┌─ Text

Minh Nguyen wrote:
The other day the Vietnamese Wikipedia community found
a
Vietnamese-language search engine, Viet99 <http://www.viet99.com/wiki/>,
that is direct-loading the entirety of vi:, as evidenced by the
up-to-datednesss of
<http://www.viet99.com/wiki/?title=Special:Recentchanges> -- compare to
<http://vi.wikipedia.org/wiki/Special:Recentchanges>.
The website uses <http://www.vacilando.org/index.php?x=7065>, a
direct-loading PHP script. The author of that script maintains a
poorly-behaved Wikipedia mirror at
<http://www.vacilando.org/index.php?title=Main_Page>. Unlike the
Vacilando mirror, though, Viet99 removes the script-provided references
to GFDL and slap on their own Google-provided advertising and copyright
statement: "Copyright 2005, Viet99. All rights reserved." They did keep
the part of the script that provides an edit link back to the real wiki,
but that's about it. Viet99 doesn't make it clear that the Wikipedia
content isn't actually their own work, and they make no effort to
explain what Wikipedia is; the only explanation is what we added at the
bottom of our main page to make sure that no Viet99 users get
misinformed about Wikipedia.

└─
┌─ Records

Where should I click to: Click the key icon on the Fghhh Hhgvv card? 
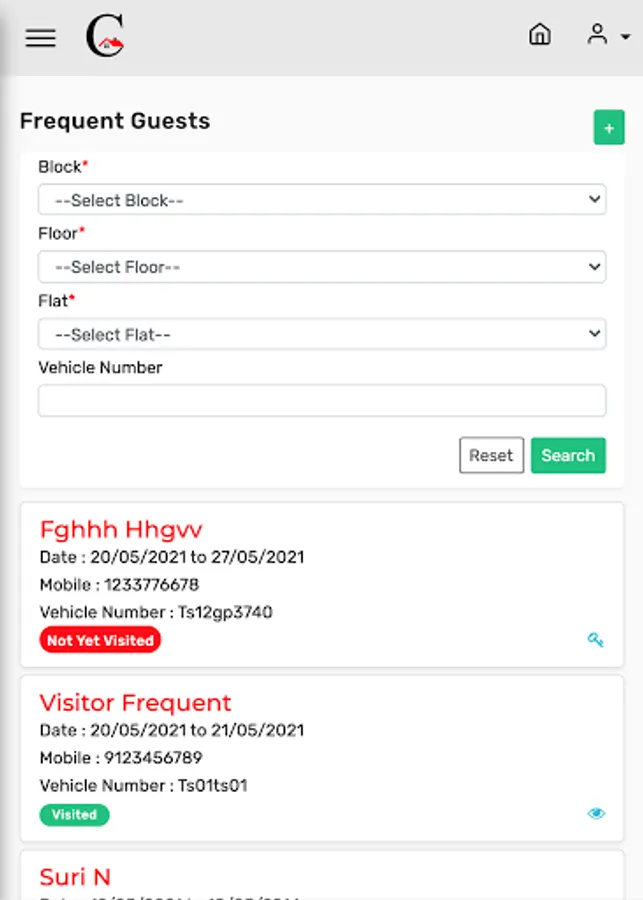pos(596,640)
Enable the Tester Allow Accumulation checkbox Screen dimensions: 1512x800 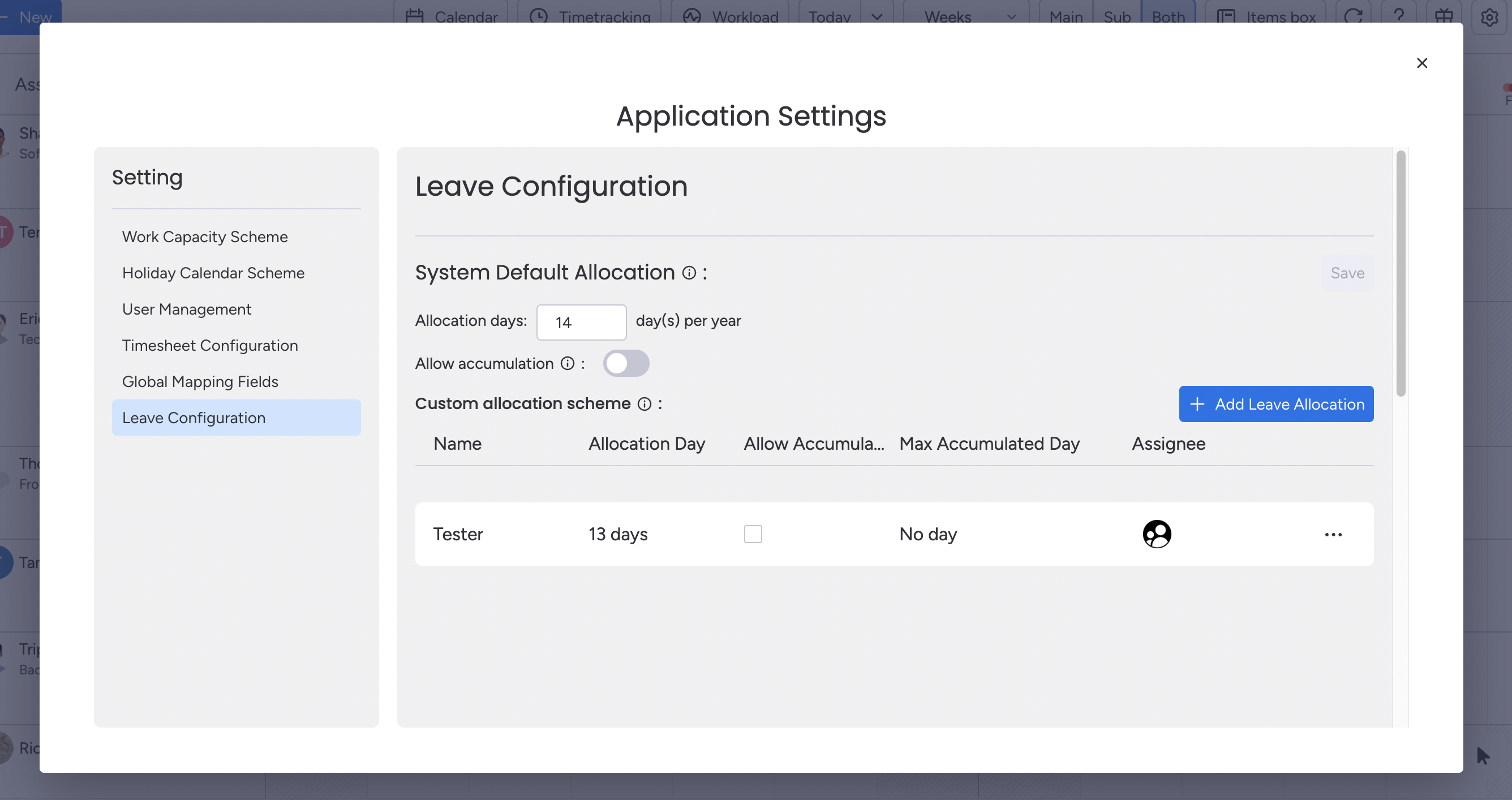coord(753,534)
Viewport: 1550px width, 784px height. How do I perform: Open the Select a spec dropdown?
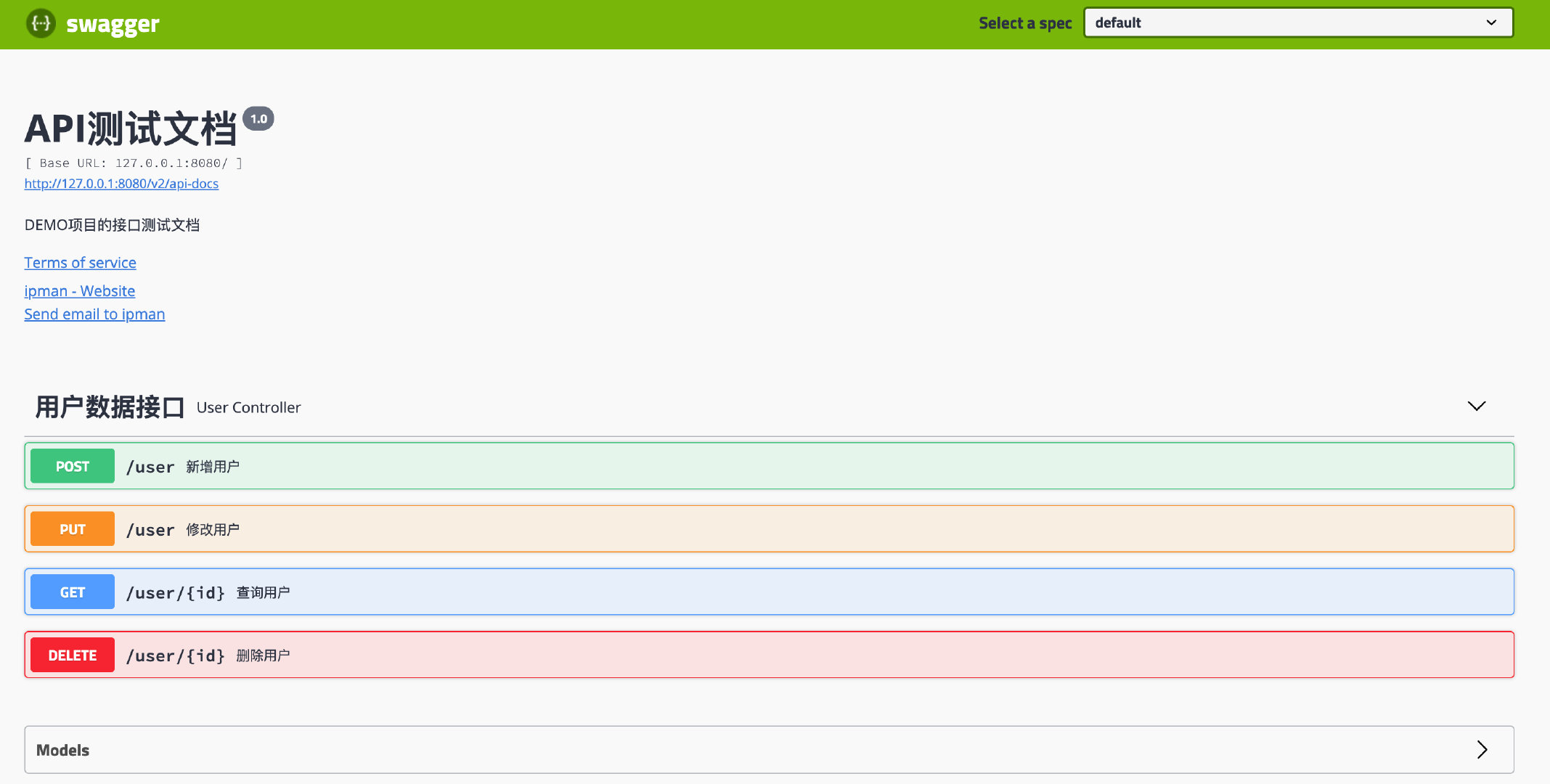(x=1297, y=23)

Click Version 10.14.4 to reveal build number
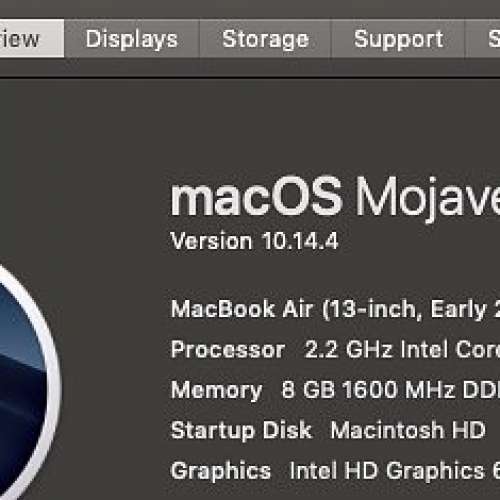pos(254,241)
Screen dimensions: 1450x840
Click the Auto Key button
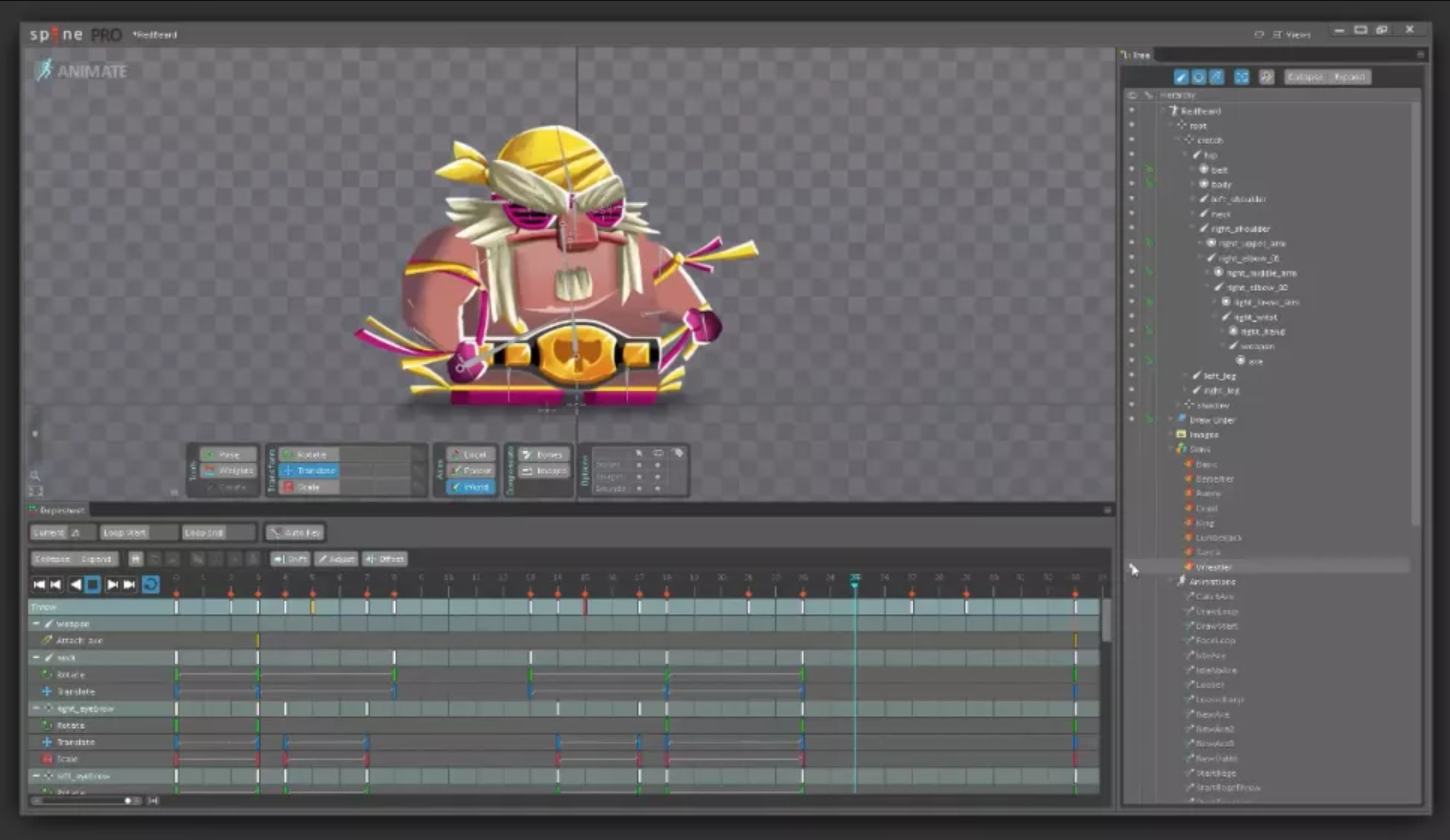point(295,533)
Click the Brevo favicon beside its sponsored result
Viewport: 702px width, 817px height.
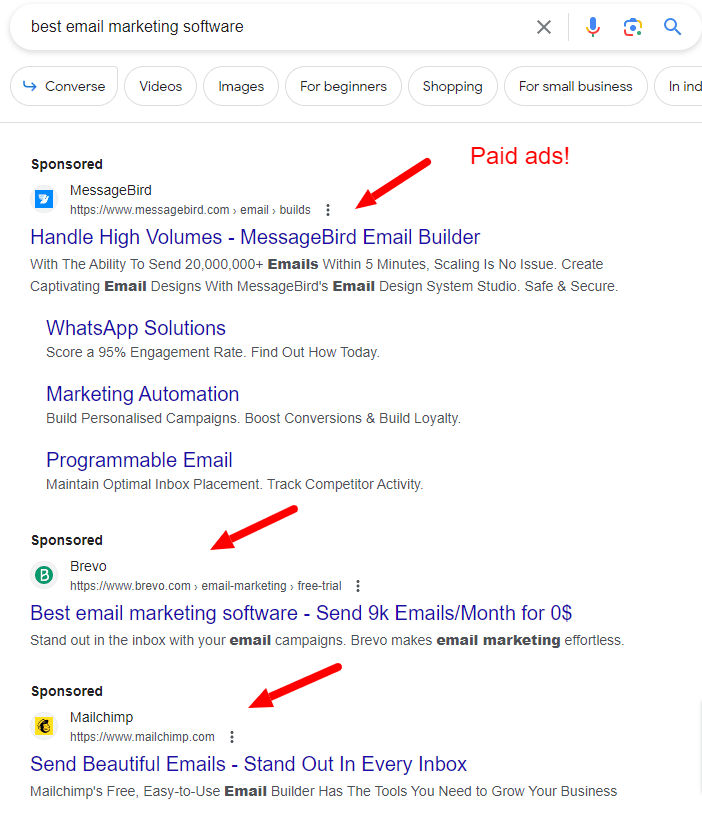tap(44, 575)
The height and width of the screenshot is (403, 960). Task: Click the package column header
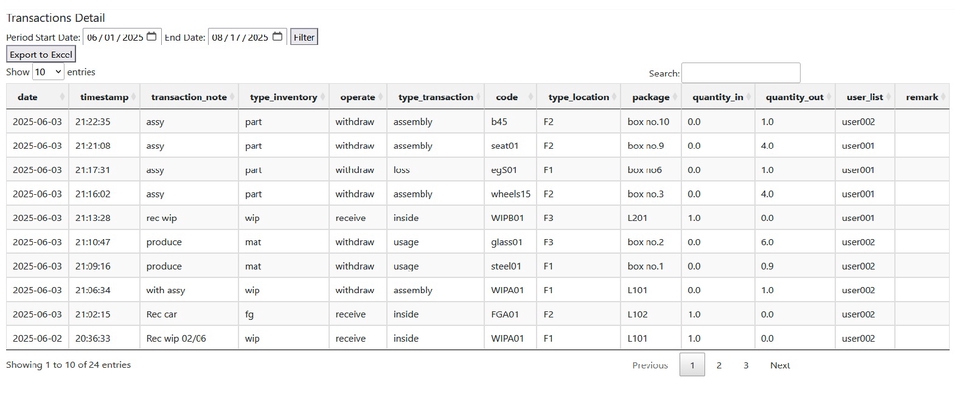[644, 97]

└─

Things to do.
a. List every web address that appears in the Viet99 post.
b. Reproduce the Viet99 post from "The website uses" up to and including "misinformed about Wikipedia.".
c. Condense the paragraph of the Viet99 post that begins "The other day the Vietnamese Wikipedia community found" into a bulleted list that keeps its main facts.

Task-by-task solutions.
a.
- http://www.viet99.com/wiki/
- http://www.viet99.com/wiki/?title=Special:Recentchanges
- http://vi.wikipedia.org/wiki/Special:Recentchanges
- http://www.vacilando.org/index.php?x=7065
- http://www.vacilando.org/index.php?title=Main_Page

b.
The website uses <http://www.vacilando.org/index.php?x=7065>, a
direct-loading PHP script. The author of that script maintains a
poorly-behaved Wikipedia mirror at
<http://www.vacilando.org/index.php?title=Main_Page>. Unlike the
Vacilando mirror, though, Viet99 removes the script-provided references
to GFDL and slap on their own Google-provided advertising and copyright
statement: "Copyright 2005, Viet99. All rights reserved." They did keep
the part of the script that provides an edit link back to the real wiki,
but that's about it. Viet99 doesn't make it clear that the Wikipedia
content isn't actually their own work, and they make no effort to
explain what Wikipedia is; the only explanation is what we added at the
bottom of our main page to make sure that no Viet99 users get
misinformed about Wikipedia.

c.
- The Vietnamese Wikipedia community found that Viet99, a Vietnamese-language search engine, is direct-loading all of vi:. Its Recentchanges page is as up to date as the one on vi.wikipedia.org.
- Viet99 uses a direct-loading PHP script from vacilando.org. The script's author maintains a poorly-behaved Wikipedia mirror.
- Unlike the Vacilando mirror, Viet99 removes the script's GFDL references. It adds its own Google-provided advertising and the statement "Copyright 2005, Viet99. All rights reserved."
- From the script, Viet99 keeps little beyond the edit link back to the real wiki.
- Viet99 does not make clear that the Wikipedia content is not its own work and does not explain what Wikipedia is.
- The only explanation is one the community added at the bottom of its main page so Viet99 users are not misinformed.